> Text section:
I’ve got some concerns about how “brand management” might be a shiny veneer to cover “centralization” from Oxford or the Bay Area, and what the consequences of it may be. These concerns aren’t about projects in Oxford, per se, but about some aspects of Effective Altruism Outreach. I’ll save most of them for a later post on the subject broadly. My question now is: how much will EA Outreach focus upon centralizing and narrowing who shares information, and to what extent will you make attempts at tamping down other voices in the movement in terms of “damage control”.
I’m worried EA Outreach will create an appearance of a lack of diversity and peer-review within the movement, the false conception newcomers aren’t explicitly welcomed to intellectually engage existing ideas, or the Centre for Effective Altruism will become a bottleneck which cannot handle all the attention it may soon receive.
On the other hand, I think these concerns might be overblown. Also, I’m aware other social movements have been more centralized and not necessarily spontaneously “grass-roots”. In leading the civil rights movement, Martin Luther King, Jr. and his peers had strategies for non-violent resistance and direct action. Representations of history in popular media seem to gloss over this. So, I understand the need for a community to reach an accord on “brand management”, and public perception, with its “thought leaders”, for lack of a better term.
I think it would be best if Effective Altruism Outreach prepared to begin a dialogue with others in the movement, perhaps on a forum, perhaps with bloggers or writers or vocal members of the movement they already expect to share their own perspectives on publications from within effective altruism. I think it should take place in a way in which it’s made clear attempts to restrict or censor will not be made, but EAO sincerely wants to work as peers with others to think about positive or negative consequences of how communication happens.
Do you have any perspective on what or how the rest of us can do to help and not hinder the growth of effective altruism, in a way that both allows us to remain independent voices, without watering down the core strength and mission of effective altruism?
I’ve got some concerns about how “brand management” might be a shiny veneer to cover “centralization” from Oxford or the Bay Area, and what the consequences of it may be.

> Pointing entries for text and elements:
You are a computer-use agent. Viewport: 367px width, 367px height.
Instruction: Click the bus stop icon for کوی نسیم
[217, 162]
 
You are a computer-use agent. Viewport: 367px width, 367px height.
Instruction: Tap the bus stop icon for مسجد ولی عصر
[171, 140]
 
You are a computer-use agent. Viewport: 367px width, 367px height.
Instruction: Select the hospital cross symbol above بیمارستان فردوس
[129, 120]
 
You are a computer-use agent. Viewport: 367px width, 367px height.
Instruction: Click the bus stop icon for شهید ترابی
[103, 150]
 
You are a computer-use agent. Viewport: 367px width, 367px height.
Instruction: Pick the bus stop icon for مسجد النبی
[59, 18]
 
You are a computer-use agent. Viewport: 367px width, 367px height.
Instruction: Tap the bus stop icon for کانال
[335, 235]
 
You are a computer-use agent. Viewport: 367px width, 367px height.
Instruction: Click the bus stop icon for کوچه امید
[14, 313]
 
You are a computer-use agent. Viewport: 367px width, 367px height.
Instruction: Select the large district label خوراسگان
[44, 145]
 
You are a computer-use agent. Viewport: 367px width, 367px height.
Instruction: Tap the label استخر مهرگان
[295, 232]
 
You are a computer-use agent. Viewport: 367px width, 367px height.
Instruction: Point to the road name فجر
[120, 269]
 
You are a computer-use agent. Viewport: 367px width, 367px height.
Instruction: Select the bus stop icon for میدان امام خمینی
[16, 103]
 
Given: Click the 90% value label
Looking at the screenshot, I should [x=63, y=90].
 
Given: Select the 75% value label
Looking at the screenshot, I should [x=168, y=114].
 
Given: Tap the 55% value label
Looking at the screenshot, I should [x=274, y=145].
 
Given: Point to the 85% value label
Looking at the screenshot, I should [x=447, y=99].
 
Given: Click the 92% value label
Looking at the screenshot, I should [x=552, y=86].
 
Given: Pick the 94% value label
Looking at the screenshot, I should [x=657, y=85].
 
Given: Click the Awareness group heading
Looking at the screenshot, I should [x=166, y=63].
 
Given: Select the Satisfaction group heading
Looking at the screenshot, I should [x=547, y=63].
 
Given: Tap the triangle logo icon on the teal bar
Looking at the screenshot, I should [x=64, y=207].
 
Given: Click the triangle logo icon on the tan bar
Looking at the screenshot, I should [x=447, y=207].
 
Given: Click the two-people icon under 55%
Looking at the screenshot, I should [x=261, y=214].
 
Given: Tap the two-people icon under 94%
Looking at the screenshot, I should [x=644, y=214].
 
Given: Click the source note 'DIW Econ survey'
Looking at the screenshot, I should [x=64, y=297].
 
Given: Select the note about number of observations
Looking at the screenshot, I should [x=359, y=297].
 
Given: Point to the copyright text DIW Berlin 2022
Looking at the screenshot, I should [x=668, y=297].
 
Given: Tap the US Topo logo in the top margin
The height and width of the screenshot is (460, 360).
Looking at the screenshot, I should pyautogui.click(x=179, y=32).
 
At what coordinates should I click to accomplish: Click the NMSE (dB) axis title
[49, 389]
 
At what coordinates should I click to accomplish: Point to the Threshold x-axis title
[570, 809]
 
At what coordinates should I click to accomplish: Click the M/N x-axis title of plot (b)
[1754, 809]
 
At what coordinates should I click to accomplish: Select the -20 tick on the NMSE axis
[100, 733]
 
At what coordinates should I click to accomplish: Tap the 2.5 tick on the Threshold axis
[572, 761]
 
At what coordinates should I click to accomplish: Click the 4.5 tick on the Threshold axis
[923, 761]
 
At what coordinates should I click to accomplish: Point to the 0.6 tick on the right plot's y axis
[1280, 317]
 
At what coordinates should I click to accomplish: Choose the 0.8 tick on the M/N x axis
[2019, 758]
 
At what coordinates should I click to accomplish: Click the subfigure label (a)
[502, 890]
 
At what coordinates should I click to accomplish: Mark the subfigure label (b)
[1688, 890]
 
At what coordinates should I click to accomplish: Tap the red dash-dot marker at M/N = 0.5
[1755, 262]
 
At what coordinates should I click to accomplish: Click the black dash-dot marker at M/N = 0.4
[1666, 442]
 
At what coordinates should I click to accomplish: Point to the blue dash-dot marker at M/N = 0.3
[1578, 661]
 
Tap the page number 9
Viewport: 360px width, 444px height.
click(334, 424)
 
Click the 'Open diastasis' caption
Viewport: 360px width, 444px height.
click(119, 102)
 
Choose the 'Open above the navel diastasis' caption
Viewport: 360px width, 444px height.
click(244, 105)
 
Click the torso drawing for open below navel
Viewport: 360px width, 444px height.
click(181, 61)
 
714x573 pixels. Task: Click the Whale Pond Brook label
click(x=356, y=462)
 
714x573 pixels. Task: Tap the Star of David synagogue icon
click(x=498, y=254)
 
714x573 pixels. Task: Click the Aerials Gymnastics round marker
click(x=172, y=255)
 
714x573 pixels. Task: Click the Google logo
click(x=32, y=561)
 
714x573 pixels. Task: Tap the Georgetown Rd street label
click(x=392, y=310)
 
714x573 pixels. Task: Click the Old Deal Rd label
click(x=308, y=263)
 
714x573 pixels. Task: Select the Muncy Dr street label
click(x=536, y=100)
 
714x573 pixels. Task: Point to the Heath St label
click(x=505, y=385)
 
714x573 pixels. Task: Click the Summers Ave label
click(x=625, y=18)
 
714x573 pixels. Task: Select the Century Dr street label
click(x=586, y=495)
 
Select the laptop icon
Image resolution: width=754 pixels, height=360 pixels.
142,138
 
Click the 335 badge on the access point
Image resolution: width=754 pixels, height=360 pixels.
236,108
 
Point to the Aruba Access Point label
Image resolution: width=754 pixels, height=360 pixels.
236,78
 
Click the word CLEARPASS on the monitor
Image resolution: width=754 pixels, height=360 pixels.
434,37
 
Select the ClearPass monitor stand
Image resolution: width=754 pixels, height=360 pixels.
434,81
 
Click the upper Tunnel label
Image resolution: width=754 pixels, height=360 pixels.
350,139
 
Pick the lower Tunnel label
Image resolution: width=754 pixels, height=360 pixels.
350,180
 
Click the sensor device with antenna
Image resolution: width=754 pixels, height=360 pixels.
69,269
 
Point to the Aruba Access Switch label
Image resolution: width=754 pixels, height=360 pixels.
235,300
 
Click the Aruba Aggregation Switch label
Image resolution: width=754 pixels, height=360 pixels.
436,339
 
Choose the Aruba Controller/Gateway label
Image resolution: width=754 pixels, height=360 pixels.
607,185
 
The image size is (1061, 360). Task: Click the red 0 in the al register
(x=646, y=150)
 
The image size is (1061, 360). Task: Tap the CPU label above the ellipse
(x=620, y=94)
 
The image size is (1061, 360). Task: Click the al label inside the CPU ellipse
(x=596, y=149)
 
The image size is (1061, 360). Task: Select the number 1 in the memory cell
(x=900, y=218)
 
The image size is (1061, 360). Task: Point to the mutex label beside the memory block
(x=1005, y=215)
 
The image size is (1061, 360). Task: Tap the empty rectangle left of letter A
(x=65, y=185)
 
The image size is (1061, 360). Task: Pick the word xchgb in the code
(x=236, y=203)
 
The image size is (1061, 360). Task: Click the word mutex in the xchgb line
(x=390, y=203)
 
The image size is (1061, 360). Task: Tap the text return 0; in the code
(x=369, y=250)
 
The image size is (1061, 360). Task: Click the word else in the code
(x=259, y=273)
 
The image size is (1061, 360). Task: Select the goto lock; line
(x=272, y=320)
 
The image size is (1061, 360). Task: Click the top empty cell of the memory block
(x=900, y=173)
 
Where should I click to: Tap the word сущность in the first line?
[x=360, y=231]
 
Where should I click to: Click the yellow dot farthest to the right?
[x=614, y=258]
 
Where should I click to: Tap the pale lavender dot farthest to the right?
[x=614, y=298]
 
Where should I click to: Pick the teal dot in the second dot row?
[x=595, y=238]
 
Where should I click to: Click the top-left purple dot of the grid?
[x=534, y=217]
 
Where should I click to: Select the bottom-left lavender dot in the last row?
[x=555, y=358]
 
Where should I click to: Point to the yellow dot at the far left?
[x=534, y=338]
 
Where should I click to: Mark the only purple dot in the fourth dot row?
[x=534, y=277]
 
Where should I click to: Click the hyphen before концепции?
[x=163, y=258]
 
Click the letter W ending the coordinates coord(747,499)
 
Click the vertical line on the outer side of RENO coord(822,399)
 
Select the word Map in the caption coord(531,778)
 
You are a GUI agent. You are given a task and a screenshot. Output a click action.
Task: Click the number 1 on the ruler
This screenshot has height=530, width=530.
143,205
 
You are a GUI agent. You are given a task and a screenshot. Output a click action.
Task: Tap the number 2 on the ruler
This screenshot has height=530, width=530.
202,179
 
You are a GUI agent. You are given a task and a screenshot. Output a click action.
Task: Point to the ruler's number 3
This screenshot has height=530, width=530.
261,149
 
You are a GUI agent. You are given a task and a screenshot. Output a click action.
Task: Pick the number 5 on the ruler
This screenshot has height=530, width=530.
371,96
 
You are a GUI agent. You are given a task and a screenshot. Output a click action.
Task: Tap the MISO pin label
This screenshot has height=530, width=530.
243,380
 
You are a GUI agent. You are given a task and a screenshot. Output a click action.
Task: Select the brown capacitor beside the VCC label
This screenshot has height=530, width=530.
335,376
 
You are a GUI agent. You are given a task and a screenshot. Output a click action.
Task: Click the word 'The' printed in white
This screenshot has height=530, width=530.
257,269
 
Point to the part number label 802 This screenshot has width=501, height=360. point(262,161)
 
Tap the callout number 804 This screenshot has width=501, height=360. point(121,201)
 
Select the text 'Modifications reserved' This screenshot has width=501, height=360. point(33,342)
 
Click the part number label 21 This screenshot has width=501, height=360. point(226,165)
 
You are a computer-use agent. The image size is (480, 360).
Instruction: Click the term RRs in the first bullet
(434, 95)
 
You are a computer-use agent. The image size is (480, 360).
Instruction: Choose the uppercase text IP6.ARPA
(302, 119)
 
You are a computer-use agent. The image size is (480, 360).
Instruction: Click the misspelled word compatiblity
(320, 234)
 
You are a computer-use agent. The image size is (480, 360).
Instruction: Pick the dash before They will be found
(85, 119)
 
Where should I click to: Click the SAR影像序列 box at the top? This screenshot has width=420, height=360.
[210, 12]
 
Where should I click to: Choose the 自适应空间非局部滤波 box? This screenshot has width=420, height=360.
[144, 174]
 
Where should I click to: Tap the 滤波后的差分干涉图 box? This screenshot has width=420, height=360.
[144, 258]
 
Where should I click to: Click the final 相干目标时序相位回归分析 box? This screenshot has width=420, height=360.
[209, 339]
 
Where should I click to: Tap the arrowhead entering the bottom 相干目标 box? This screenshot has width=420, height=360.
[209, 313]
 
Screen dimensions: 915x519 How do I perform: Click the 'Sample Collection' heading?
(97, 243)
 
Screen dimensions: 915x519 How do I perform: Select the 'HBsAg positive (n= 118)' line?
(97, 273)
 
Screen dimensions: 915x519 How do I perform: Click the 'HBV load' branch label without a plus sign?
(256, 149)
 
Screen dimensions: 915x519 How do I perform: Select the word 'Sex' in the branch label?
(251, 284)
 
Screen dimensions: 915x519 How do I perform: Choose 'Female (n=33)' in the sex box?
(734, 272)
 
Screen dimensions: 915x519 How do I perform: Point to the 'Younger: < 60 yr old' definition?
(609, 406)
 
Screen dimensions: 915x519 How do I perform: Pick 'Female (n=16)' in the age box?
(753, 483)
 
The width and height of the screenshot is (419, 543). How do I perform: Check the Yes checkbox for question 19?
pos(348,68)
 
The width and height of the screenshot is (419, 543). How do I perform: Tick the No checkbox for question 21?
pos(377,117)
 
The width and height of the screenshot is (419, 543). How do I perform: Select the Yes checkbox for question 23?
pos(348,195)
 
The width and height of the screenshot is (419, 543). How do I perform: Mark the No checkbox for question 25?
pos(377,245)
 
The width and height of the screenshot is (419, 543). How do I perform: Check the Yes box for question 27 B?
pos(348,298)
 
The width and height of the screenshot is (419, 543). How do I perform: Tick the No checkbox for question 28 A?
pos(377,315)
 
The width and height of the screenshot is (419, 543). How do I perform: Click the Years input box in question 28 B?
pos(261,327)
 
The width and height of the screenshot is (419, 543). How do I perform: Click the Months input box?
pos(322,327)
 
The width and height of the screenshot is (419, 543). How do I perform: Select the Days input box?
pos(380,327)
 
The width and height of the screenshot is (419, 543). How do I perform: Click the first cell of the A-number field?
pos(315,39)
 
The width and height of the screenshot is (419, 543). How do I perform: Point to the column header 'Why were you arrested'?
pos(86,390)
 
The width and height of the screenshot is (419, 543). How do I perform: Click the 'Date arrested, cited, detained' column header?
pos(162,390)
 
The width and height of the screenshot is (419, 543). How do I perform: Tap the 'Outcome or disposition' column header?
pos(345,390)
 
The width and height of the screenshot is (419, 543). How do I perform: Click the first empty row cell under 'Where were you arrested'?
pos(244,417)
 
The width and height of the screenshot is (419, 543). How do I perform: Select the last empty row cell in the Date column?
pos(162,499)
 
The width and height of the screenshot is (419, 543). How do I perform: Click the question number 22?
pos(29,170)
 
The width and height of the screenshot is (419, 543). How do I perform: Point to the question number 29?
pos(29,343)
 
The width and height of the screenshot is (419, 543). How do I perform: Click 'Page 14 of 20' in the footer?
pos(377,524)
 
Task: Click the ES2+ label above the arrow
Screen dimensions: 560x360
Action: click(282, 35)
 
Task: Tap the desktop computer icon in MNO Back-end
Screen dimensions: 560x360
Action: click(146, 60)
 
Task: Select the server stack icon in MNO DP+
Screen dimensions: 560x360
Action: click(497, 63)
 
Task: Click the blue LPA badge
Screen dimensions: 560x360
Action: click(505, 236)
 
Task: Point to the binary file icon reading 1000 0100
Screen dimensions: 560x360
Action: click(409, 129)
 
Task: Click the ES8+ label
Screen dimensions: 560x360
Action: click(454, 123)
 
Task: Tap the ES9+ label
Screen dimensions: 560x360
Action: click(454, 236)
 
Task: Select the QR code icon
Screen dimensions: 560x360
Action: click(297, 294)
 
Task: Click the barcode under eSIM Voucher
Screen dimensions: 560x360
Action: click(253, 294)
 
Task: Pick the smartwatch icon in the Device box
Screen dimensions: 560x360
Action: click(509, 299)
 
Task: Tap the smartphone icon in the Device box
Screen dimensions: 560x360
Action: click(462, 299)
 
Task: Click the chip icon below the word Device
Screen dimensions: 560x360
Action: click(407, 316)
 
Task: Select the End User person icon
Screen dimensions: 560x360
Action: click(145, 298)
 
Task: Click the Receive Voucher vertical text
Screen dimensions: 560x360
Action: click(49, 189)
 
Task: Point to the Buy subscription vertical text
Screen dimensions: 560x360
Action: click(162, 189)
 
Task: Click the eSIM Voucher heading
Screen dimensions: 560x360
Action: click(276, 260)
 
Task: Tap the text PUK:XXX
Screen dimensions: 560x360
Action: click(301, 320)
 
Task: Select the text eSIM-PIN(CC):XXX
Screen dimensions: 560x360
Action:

> Exercise description: Reproduce the full text on Effective Altruism Outreach word for word. The entries are separate material, unrelated to the text on Effective Altruism Outreach.

> Written solution:
I’ve got some concerns about how “brand management” might be a shiny veneer to cover “centralization” from Oxford or the Bay Area, and what the consequences of it may be. These concerns aren’t about projects in Oxford, per se, but about some aspects of Effective Altruism Outreach. I’ll save most of them for a later post on the subject broadly. My question now is: how much will EA Outreach focus upon centralizing and narrowing who shares information, and to what extent will you make attempts at tamping down other voices in the movement in terms of “damage control”.
I’m worried EA Outreach will create an appearance of a lack of diversity and peer-review within the movement, the false conception newcomers aren’t explicitly welcomed to intellectually engage existing ideas, or the Centre for Effective Altruism will become a bottleneck which cannot handle all the attention it may soon receive.
On the other hand, I think these concerns might be overblown. Also, I’m aware other social movements have been more centralized and not necessarily spontaneously “grass-roots”. In leading the civil rights movement, Martin Luther King, Jr. and his peers had strategies for non-violent resistance and direct action. Representations of history in popular media seem to gloss over this. So, I understand the need for a community to reach an accord on “brand management”, and public perception, with its “thought leaders”, for lack of a better term.
I think it would be best if Effective Altruism Outreach prepared to begin a dialogue with others in the movement, perhaps on a forum, perhaps with bloggers or writers or vocal members of the movement they already expect to share their own perspectives on publications from within effective altruism. I think it should take place in a way in which it’s made clear attempts to restrict or censor will not be made, but EAO sincerely wants to work as peers with others to think about positive or negative consequences of how communication happens.
Do you have any perspective on what or how the rest of us can do to help and not hinder the growth of effective altruism, in a way that both allows us to remain independent voices, without watering down the core strength and mission of effective altruism?
I’ve got some concerns about how “brand management” might be a shiny veneer to cover “centralization” from Oxford or the Bay Area, and what the consequences of it may be.